The initial impetus for this work was an operator who increased the acid gas
injection rate on a well yet saw virtually no change in wellhead operating
pressure, which is inconsistent with water injection well operations. To
predict wellhead pressures, a numerical simulation model integrates a modified
Peng-Robinson equation-of-state for fluid phase behaviour with a wellbore model
and a multi-step adaptation of the Cullender and Smith method to account for
the friction and hydrostatic pressure changes associated with flow in the
wellbore.
Pressure gradients in aquifers or reservoirs suitable for acid gas
sequestration may range from a normal hydrostatic gradient to extremely
sub-normal in depleted hydrocarbon reservoirs. Two injection cases present
wellbore pressure profiles for injection into a depleted and a normally
pressured reservoir at rates of 20, 100 and 280 103m3/d. Three sensitivity
studies illustrate the impact of bottomhole sandface pressure, fluid
composition and wellhead temperature on wellhead pressure. Depending on
conditions, injected acid gas may undergo phase transitions from a gaseous or
two-phase mixture at the wellhead to liquid at the sandface and back to gaseous
or supercritical out in the reservoir. The complex interactions between
temperature, phase behavior, fluid density and pressure can lead to unusual
operating characteristics including an increased injection rate or sandface
pressure with little or no change in wellhead pressure.
Introduction
Production of oil and gas reservoirs that contain 3 to 35% hydrogen sulphide
and carbon dioxide in the produced “sour” gas has been ongoing for over 50
years in Alberta, Canada. The development of amine and other gas “sweetening”
technologies has enabled the removal of the H2S and CO2 components from the raw
inlet production stream to the gas plant. Sweetening is the first step in
deriving saleable hydrocarbon products from sour gas.

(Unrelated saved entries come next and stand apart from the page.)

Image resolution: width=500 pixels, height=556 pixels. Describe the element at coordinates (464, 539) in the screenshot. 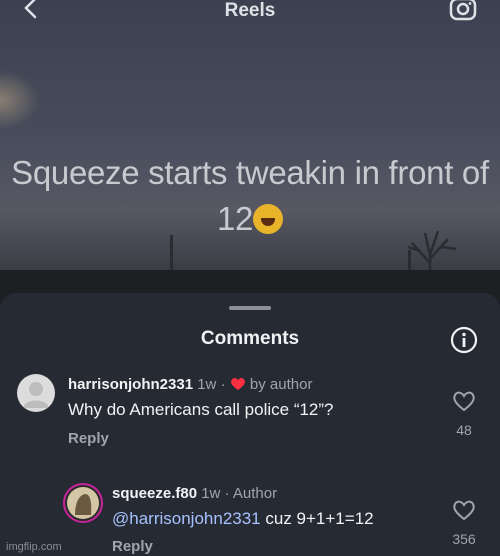

I see `like-count: 356` at that location.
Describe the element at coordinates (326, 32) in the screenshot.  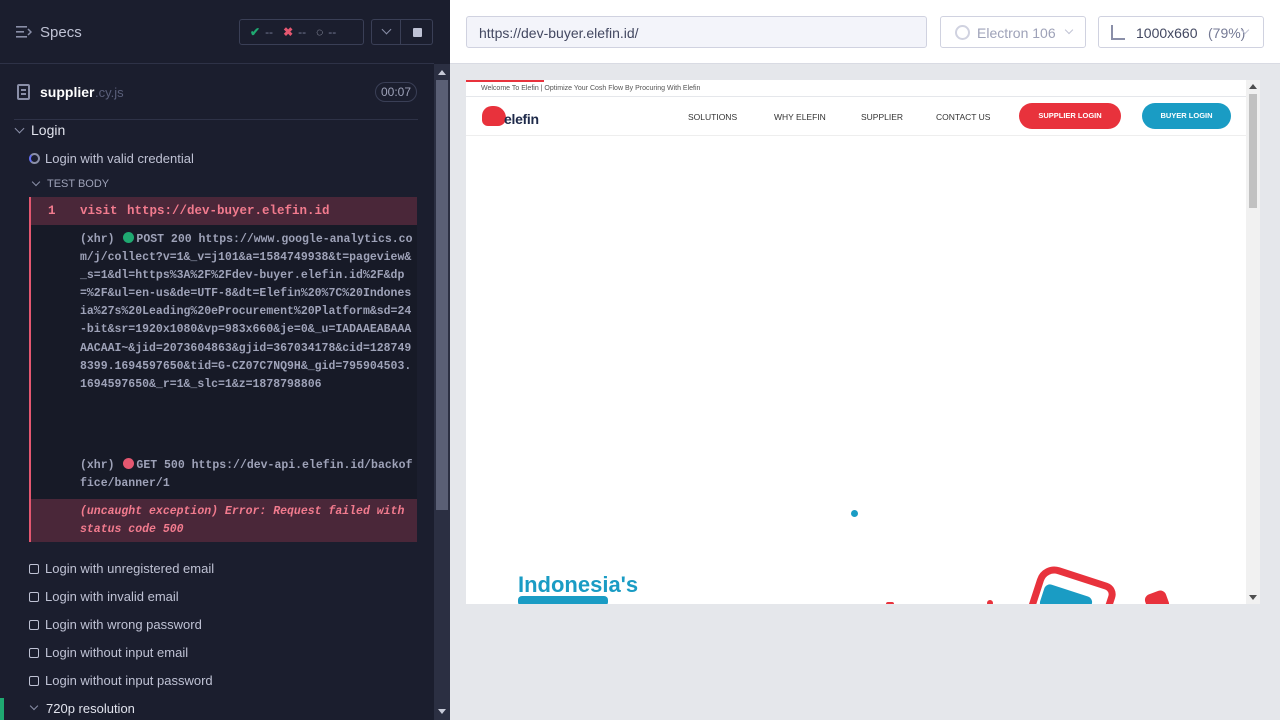
I see `pending-stat: ◌ --` at that location.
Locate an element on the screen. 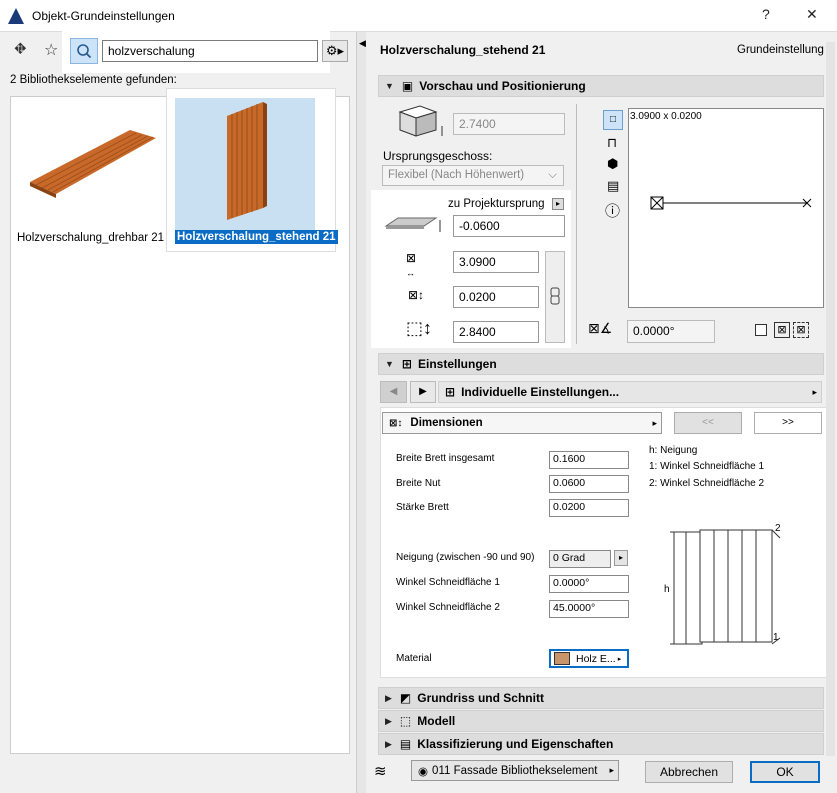  view-film-icon: ▤ is located at coordinates (613, 186).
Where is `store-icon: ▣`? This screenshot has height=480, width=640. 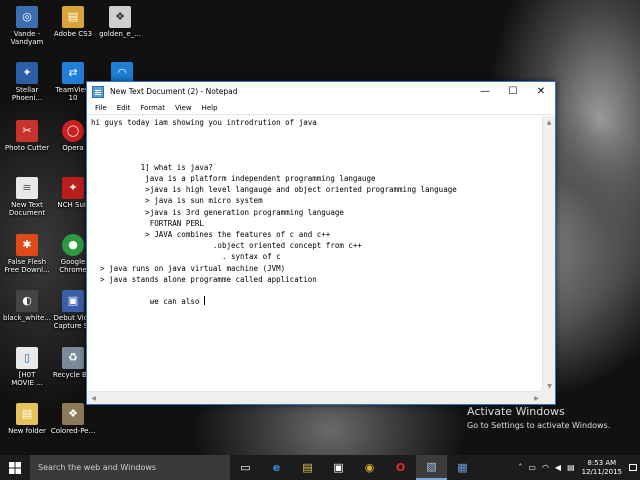 store-icon: ▣ is located at coordinates (338, 468).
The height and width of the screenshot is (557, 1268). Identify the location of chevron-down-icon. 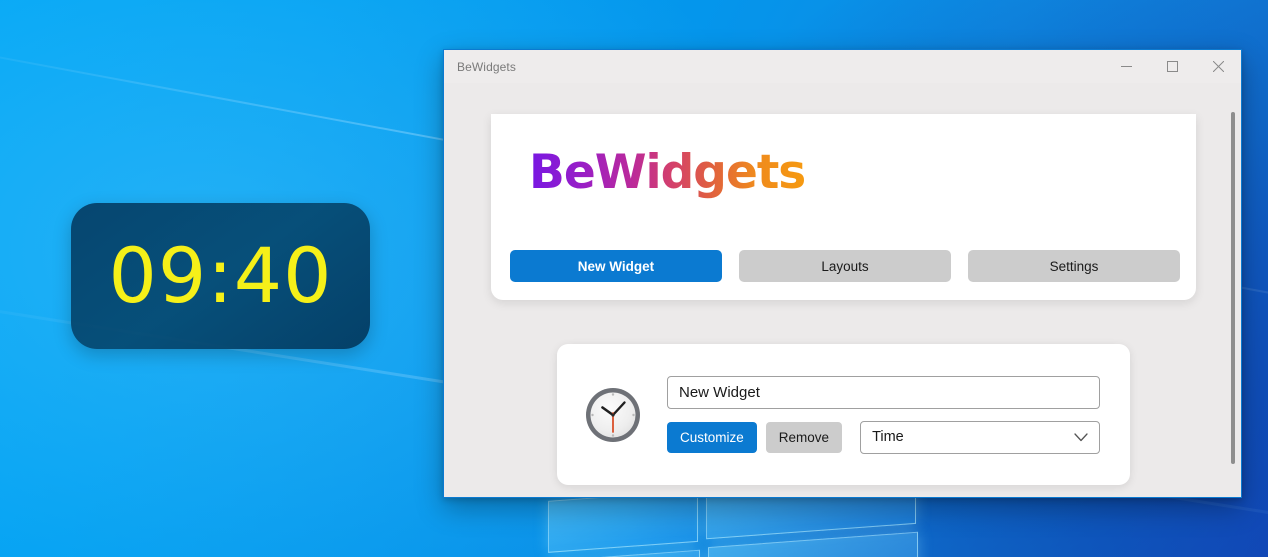
(1081, 437).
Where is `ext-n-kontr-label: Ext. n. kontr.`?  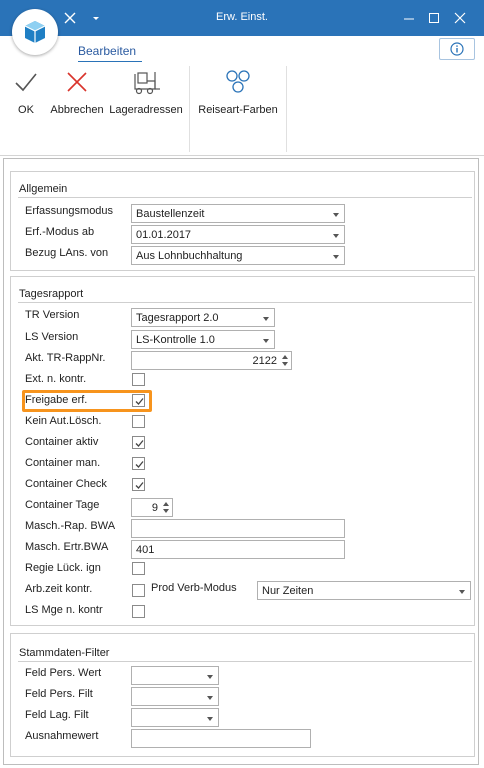
ext-n-kontr-label: Ext. n. kontr. is located at coordinates (56, 379).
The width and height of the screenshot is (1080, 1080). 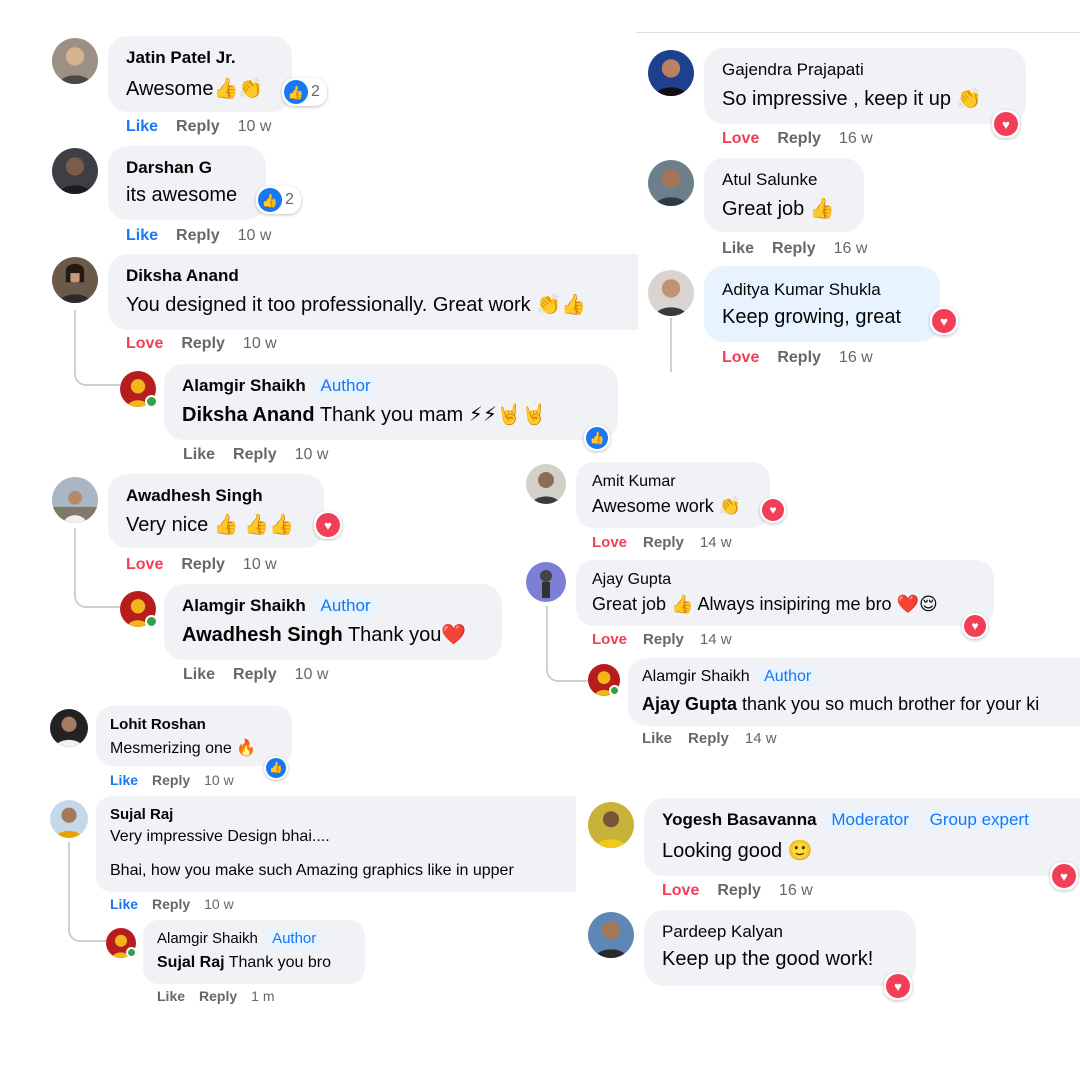 What do you see at coordinates (248, 415) in the screenshot?
I see `mention-link: Diksha Anand` at bounding box center [248, 415].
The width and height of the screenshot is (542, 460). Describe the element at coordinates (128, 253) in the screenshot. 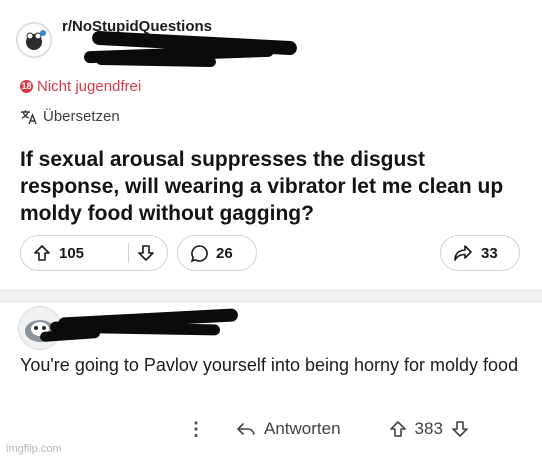

I see `vote-divider` at that location.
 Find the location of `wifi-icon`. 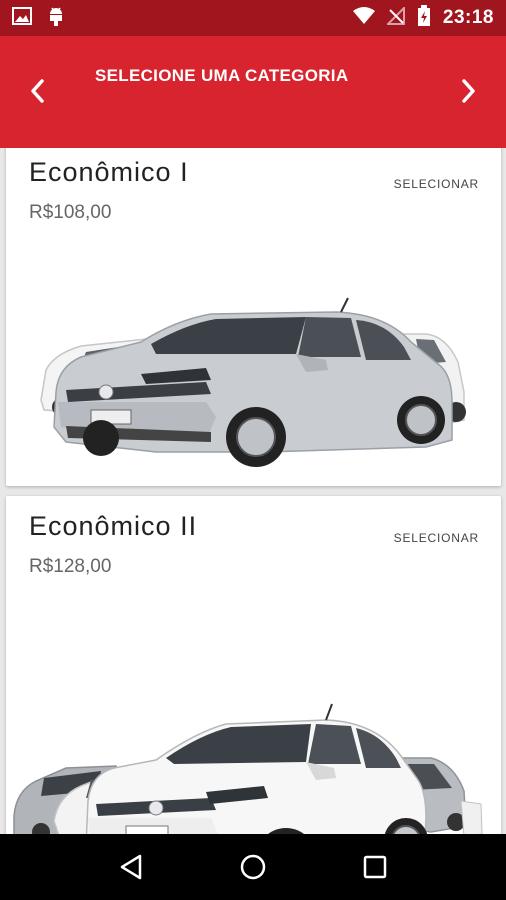

wifi-icon is located at coordinates (364, 18).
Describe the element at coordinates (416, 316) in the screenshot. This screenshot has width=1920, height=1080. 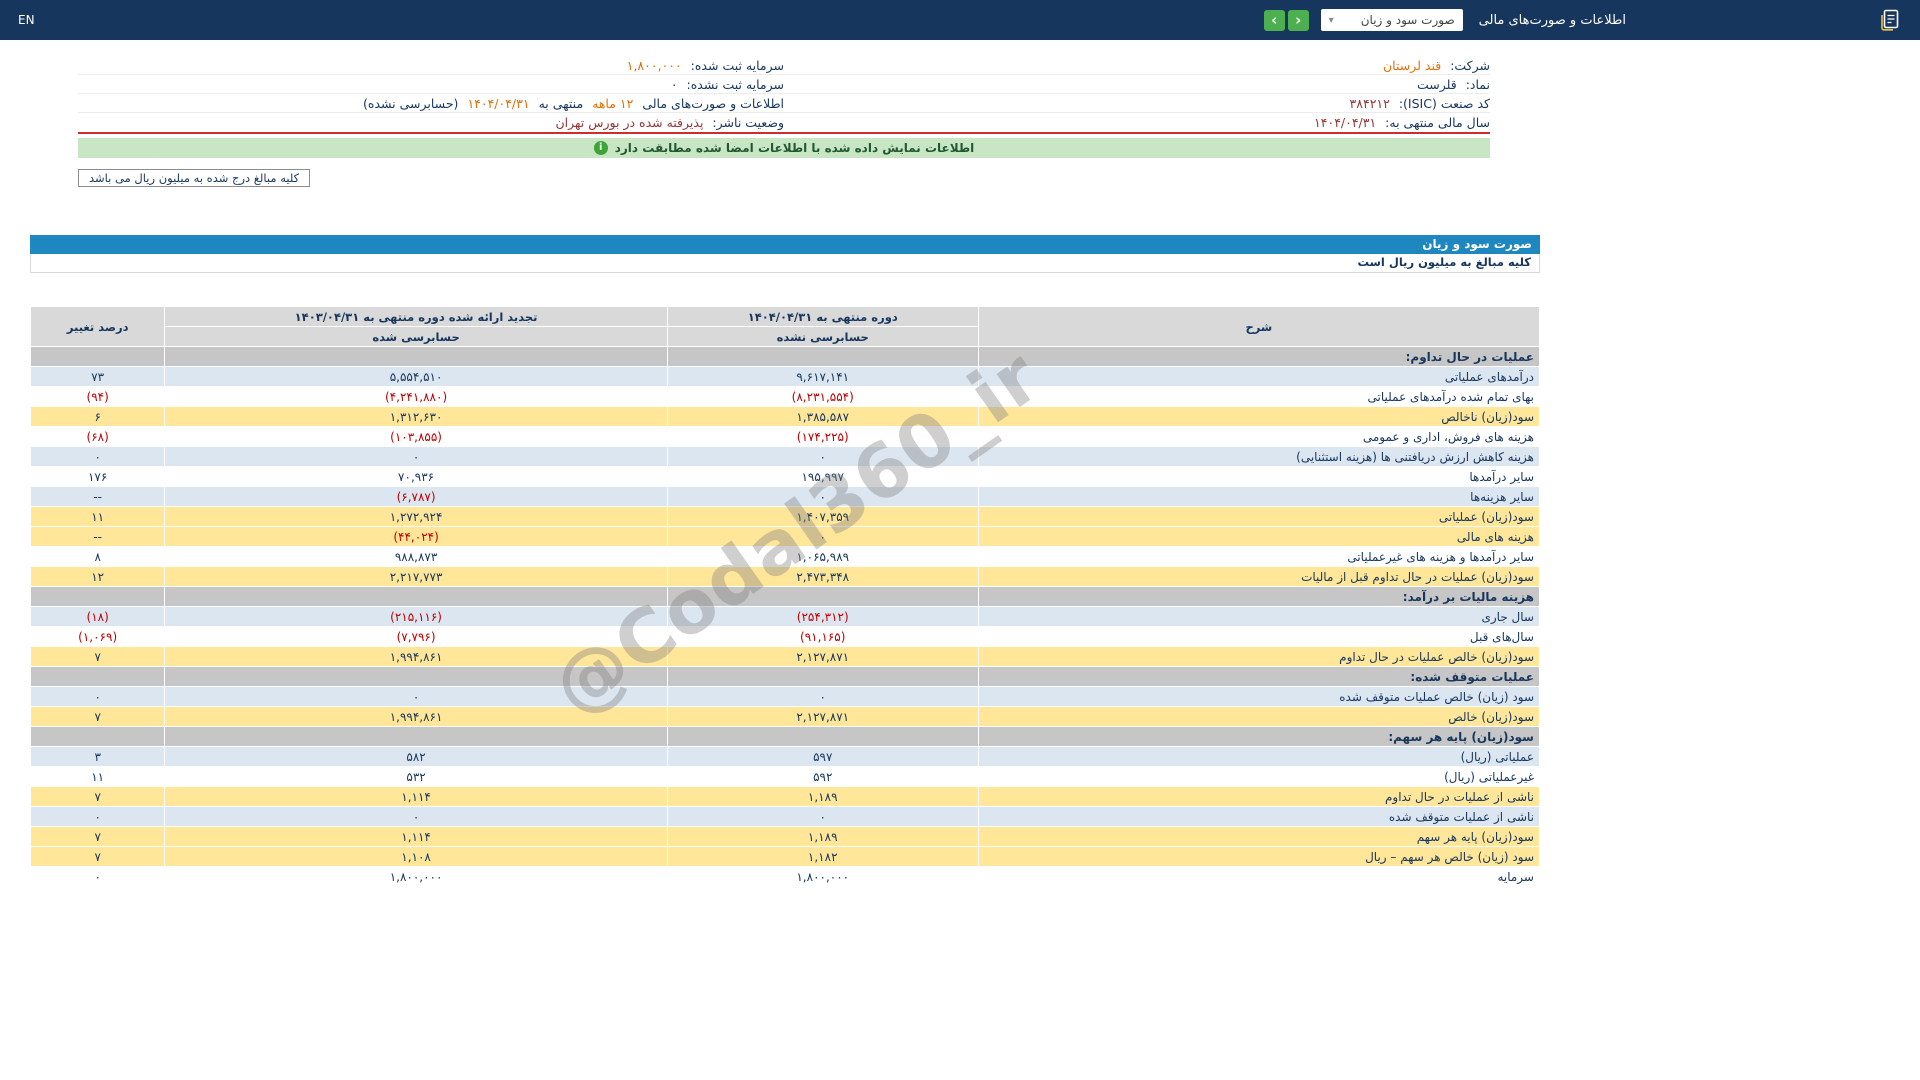
I see `header-prior-period: تجدید ارائه شده دوره منتهی به ۱۴۰۳/۰۴/۳۱` at that location.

Acid gas injection is a highly specialized method of dealing with the effluent
stream that is typically discharged from the sour gas amine reboiler or similar
chemical sweetening process. Acid gas injection was initially developed for
small “nuisance” volumes of acid gas, typically less than 14 103m3/d (500
Mscfd), that were too large to vent directly to atmosphere but were too small
to justify processing through a Claus sulphur plant. However, since the 1990’s
a worldwide increase in sulphur supply and ongoing market volatility has
increasingly led to investigation of acid gas injection and sequestration as an
alternative to a Claus plant and long term surface stockpiling of elemental
sulphur.
Puik and Braithwaite (2007) conclude that new approaches to sulphur management,
including acid gas injection and the application of new sulphur products, are
required because planned sour oil and gas developments will double globally
traded sulphur volumes over the next ten years. The underground storage of
large volumes of acid gas also provides the option of future sulphur recovery
from the gas should market conditions become favorable.